Write out each line of the material below word for word, but leave out the pictures.

(Entries on locating words and elements)
┌──

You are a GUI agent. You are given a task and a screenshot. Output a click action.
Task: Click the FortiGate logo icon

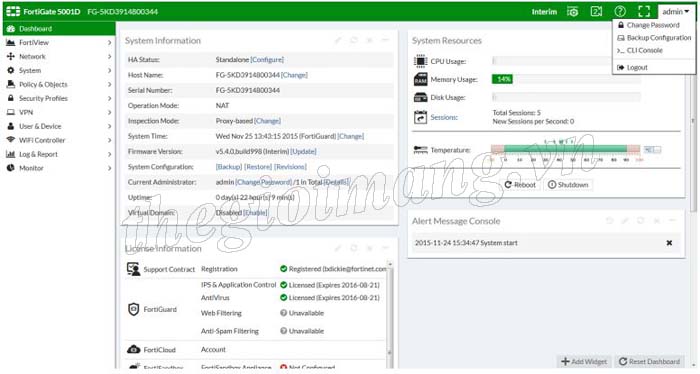pyautogui.click(x=13, y=12)
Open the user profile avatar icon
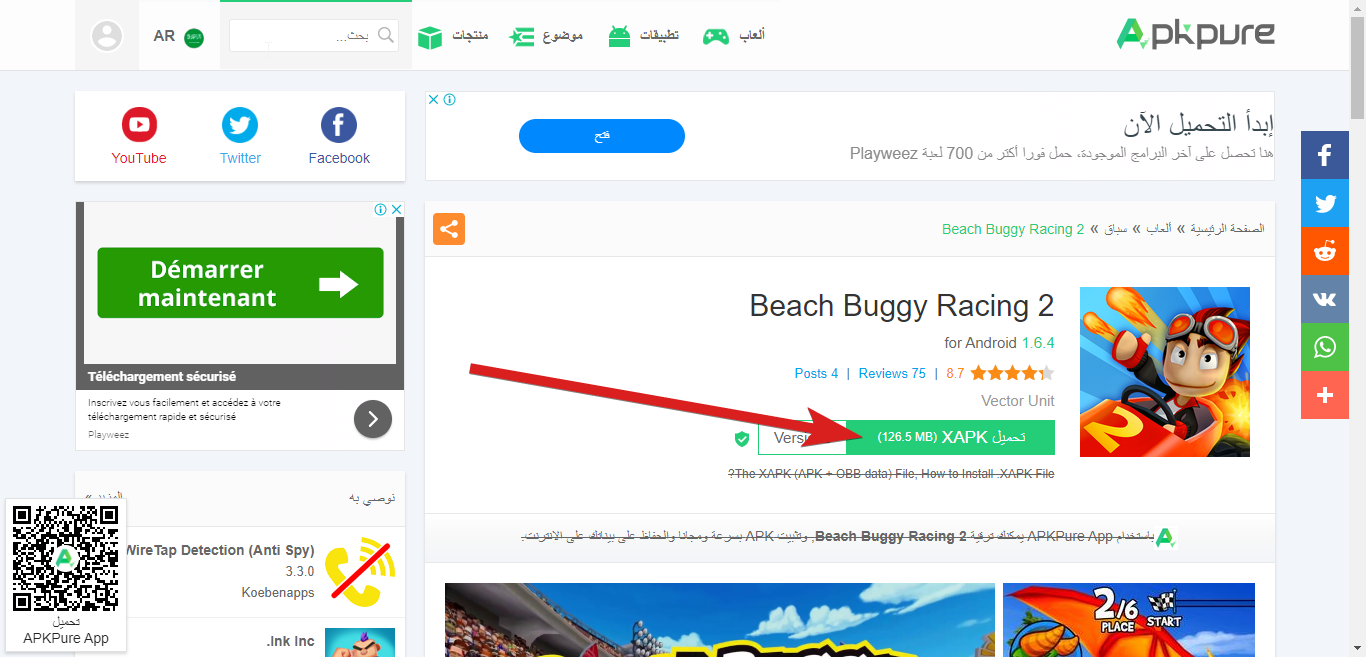The width and height of the screenshot is (1366, 657). click(x=106, y=36)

└──

Right answer:
You are a GUI agent. You are given a task and a screenshot. Output a click action.
Task: Click the FortiGate logo icon

pyautogui.click(x=13, y=12)
Open the user profile avatar icon
The width and height of the screenshot is (1366, 657). click(x=106, y=36)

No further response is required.